In short, even if the last day of term was overshadowed by its penultimate days, it still produced high drama: each of the three rulings split on 5-4 lines with Justice Kennedy as the swing vote, and each produced memorable concurrences/dissents, particularly by Justice Scalia. 

That also means that Chief Justice Roberts, as he did on marriage and disparate-impact in housing – the “undercard” to King on Thursday – returned to the conservative fold. (Those who think that John Roberts is “liberal” or has “evolved” while on the bench, like Justice David Souter and other Republican appointees, are simply wrong.)

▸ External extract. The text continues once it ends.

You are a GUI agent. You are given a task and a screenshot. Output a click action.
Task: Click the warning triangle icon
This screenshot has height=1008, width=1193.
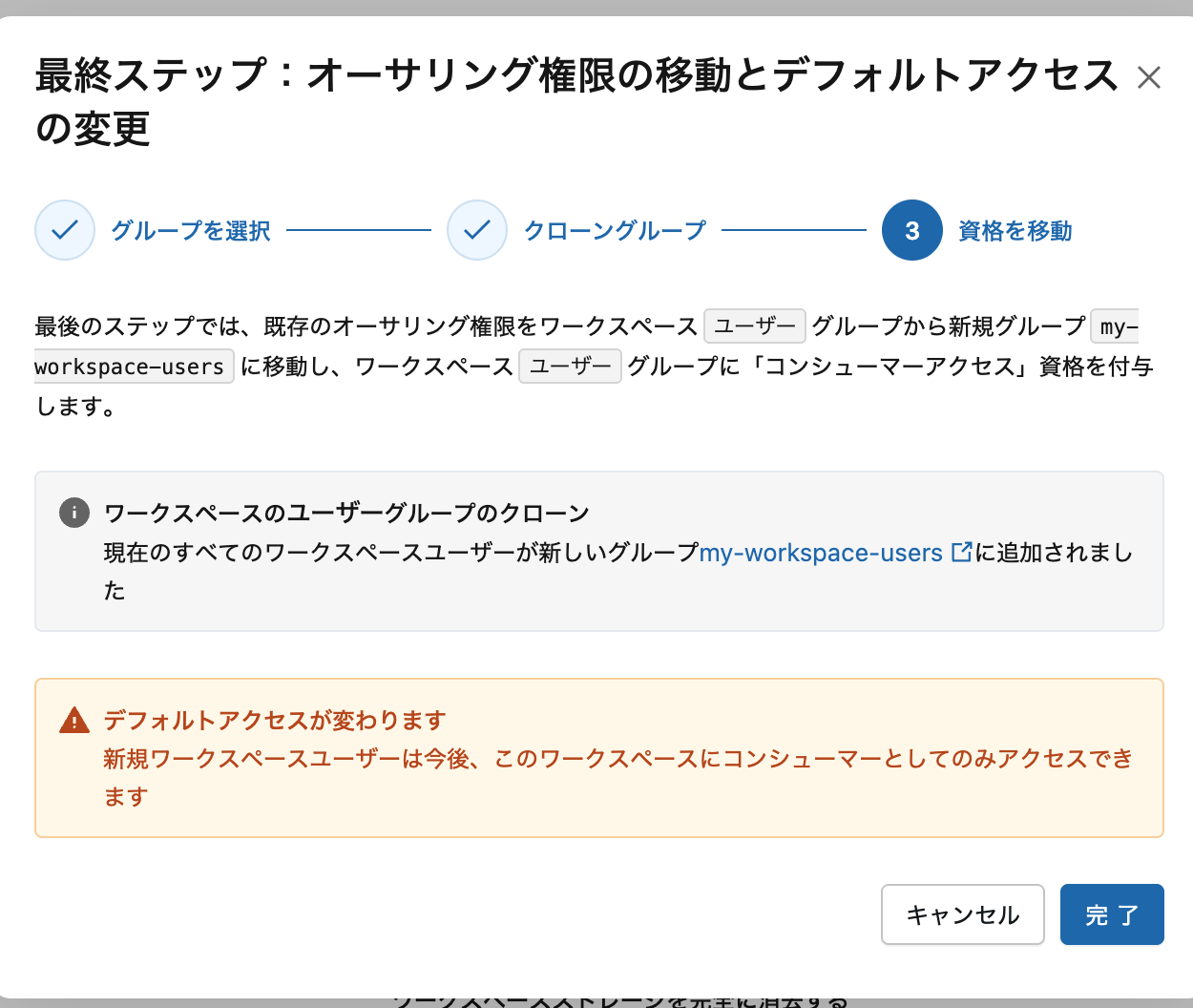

Finally, the ruling in the EPA case clinched a winning record for Cato in briefs we filed in merits cases this term. We went 8-7, which is down from the previous two years but still a heckuva lot better than the government, which went 8-13. In other words, even if the term will be remembered for King v. Burwell – and Obergefell, where the government wasn’t a party – it wasn’t a bad year for liberty.

Update: This post was corrected after I recalculated the solicitor general’s won-loss record. I apparently had given the government slightly more credit than it deserved. Apologies.